“A Green tidal wave is coming at the next general election,” declared Hannah Spencer, as she became the first ever Green Party MP to be elected in the north of England last week. She and a growing cohort of women are at its crest.

Spencer is not the typical face of green politics. A plumber who left school at 16 and was still completing her plastering training during the campaign, she represents the kind of voter the Green Party – with its middle-class, southern UK heartland – has long struggled to reach.

Promising in her speech to “make lives better for people like us – to bring down the cost of living, introduce rent controls, and get the litter and fly tipping off our streets,” now she seeks to represent them.

That kind of commitment comes at a personal cost. Even before Spencer had taken her seat, her professional and working-class credentials were being questioned, while false rumours of a multimillionaire husband circulated.

“The right don’t like the idea of a young, working-class woman in politics,” she told the New Statesman during the campaign. “They want to keep Westminster for a small club of posh boys that all went to the same schools or studied at Oxbridge.”

A 2019 analysis found that just 7 per cent of all UK MPs came from a ‘working class’ background.

Are sexism and climate backlash interlinked?

Spencer isn’t the only one facing such backlash.

“Sexist abuse, personal attacks and a loss of privacy are unfortunately part of the reality,” says Lena Schilling, 25, who gave up her life as a Fridays for Future climate activist to become an Austrian Green MEP in 2024.

What may be unique is how the intersection of gender and climate intensifies the attacks.

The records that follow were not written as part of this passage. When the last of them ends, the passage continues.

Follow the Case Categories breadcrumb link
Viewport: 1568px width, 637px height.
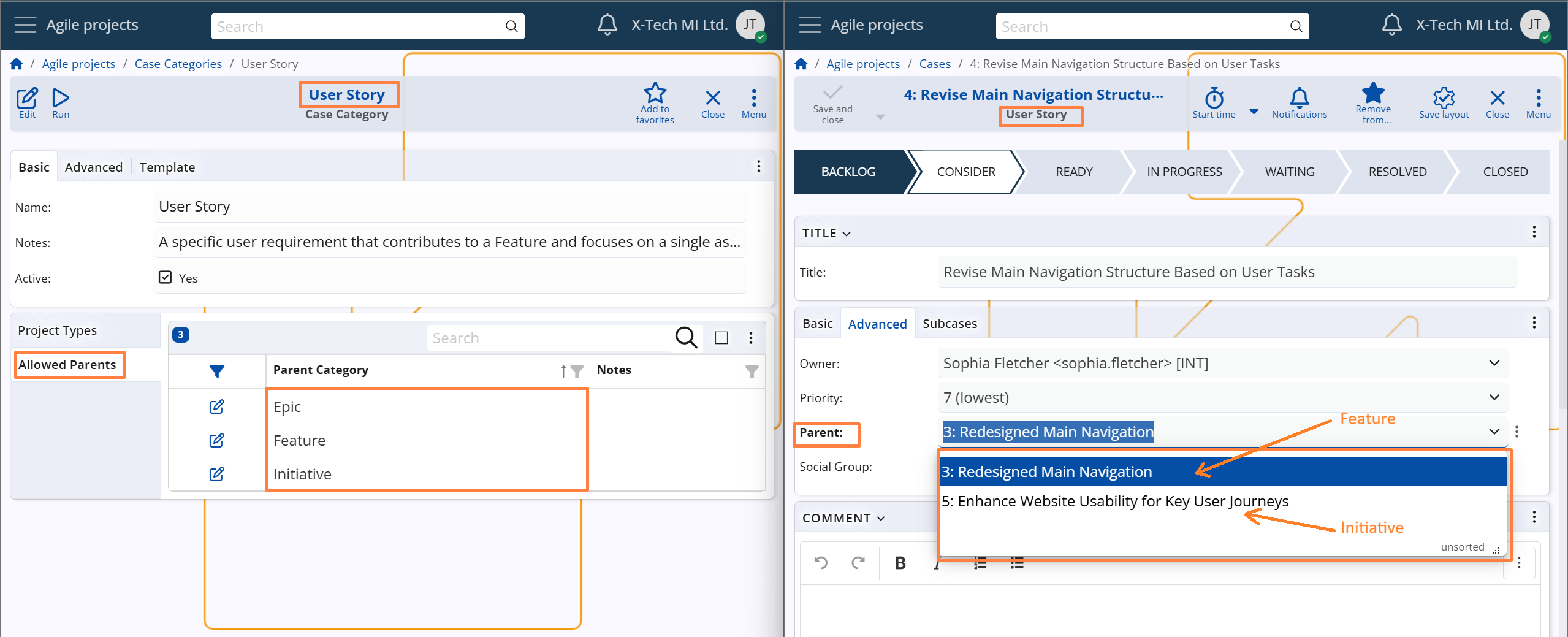[x=178, y=64]
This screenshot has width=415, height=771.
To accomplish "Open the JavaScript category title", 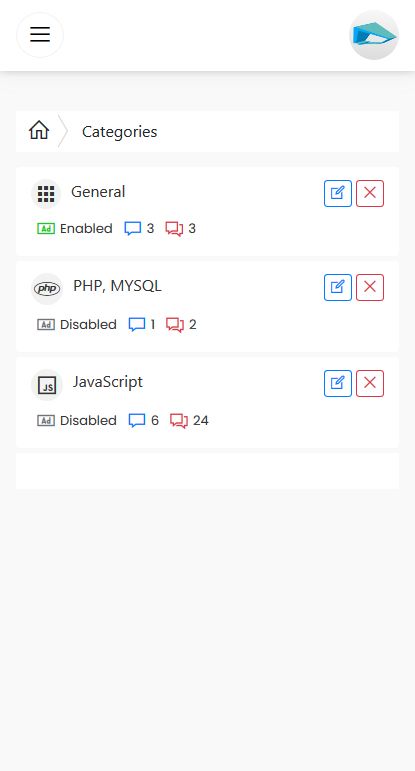I will (x=108, y=382).
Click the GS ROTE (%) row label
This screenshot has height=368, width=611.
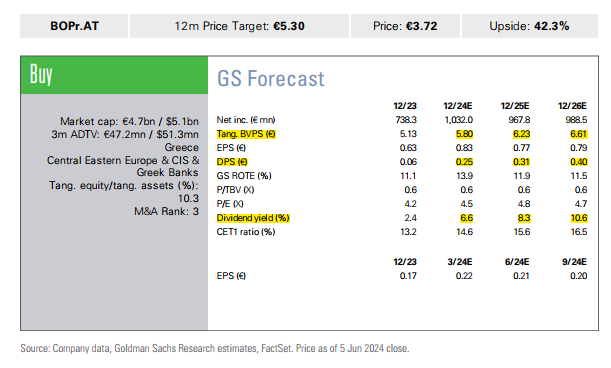coord(244,176)
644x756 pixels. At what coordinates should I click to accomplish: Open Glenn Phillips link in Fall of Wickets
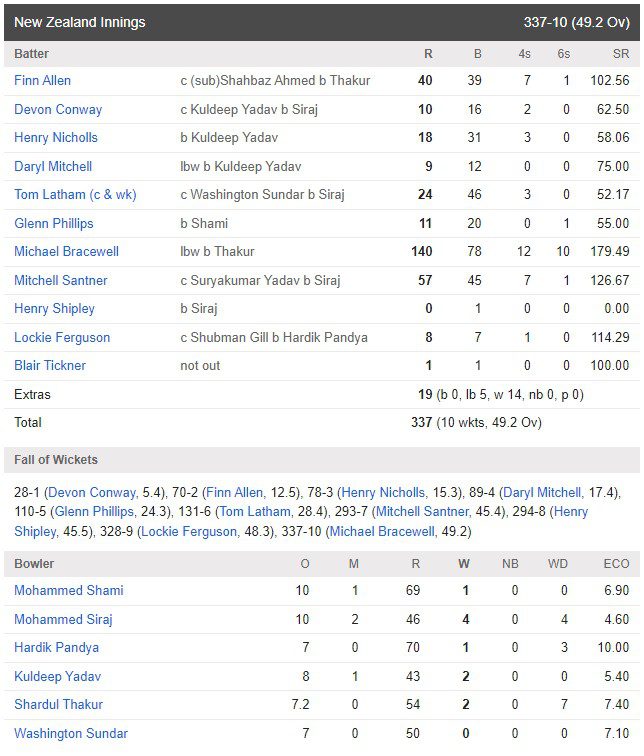pos(94,512)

US research published in the journal Climatic Change found a consistent correlation between sexism, climate denial and opposition to climate policy. The authors argue that this comes down to “system justification” – where individuals fight to protect the existing socio-economic order.

Much of this harassment takes place online, where keyboard warriors can hide behind anonymity and algorithms spur on divisive content.

A survey of politically active people in Germany found that women are targeted more often and more sexually, with about two-thirds experiencing sexist or misogynistic attacks, according to a study by HateAid and the Technical University of Munich.

And it’s not always easy to shake off: 22 per cent of women affected by digital violence said they have at some point considered withdrawing from politics altogether.

“The hostility young women face online still discourages many from speaking out or entering politics in the first place,” Schilling says. “That is something we have to change.”

‘Parity is in our Green DNA’

For Europe’s green parties, this starts from within. The European Green Party is one of just two Europarties with formal gender quotas in place – and while dismissed by some as positive discrimination, a 2024 King’s College London study found quotas remain the only reliably effective method of ensuring women’s representation in party leadership.

“Parity is in our Green DNA,” Terry Reintke, Co-President of the Greens/EFA group and MEP for Germany since 2014, tells Euronews Green.

The Greens/EFA is the only group in the European Parliament with full gender parity, and women hold 68 per cent of European Green Party leadership roles, the highest of any Europarty, according to the KCL study.

Growing up in the Ruhr region – Germany’s former industrial heartland – Reintke has spent her career arguing that green politics and social justice are inseparable.

“When you prioritise inclusion, social justice, and long-term thinking, you naturally open doors to more diverse leadership,” she says. “And that makes a real difference – not just in who sits at the table, but in how decisions are made and whose voices are heard.”

In Germany, the Greens have enshrined co-leadership – one man, one woman – as a founding principle. Eleven EU member states now have legally binding gender quotas for elections. But progress is uneven, and the gap between political will and global reality remains stark.

At the COP30 climate summit last year, women made up just 40 per cent of national delegation members – a rise of only 9 percentage points over 17 years – and fewer than a third of delegations were led by a woman, according to the Women’s Environment & Development Organization (WEDO).

Women are disproportionately impacted by climate change

The stakes are not abstract. Researchers consistently find that climate change falls hardest on those with the least power to avoid it. Women and children are 14 times more likely to die than men when extreme weather hits, and an estimated four out of five people displaced by climate change impacts are women and girls.

But when women are empowered, the outcomes improve for everyone: a study across 91 countries found that female representation in national parliaments correlated with more stringent climate policies and lower carbon emissions.

Schilling has seen this first-hand. “A moment that shaped my motivation was when Austrian Green environment minister Leonore Gewessler fought to save the Nature Restoration Law,” she says. “It showed very clearly that one woman in the right place can make decisions that change the future for all of us.”

Women in politics can ‘change the future’

Spencer’s ambition extends beyond her own seat. “I’m not here to be a career politician,” she said at her first press conference after the result. “I’m here to hold the door open for others who do jobs like mine,” said the 34-year-old.

It’s a sentiment Schilling recognises. “Politics does not only happen in parliaments,” she says. “It happens on the streets, in civil society organisations, in local communities and in movements.

“If you care about the world around you, you are already part of politics. And when more women step forward into leadership, we do not just change politics – we change the future.”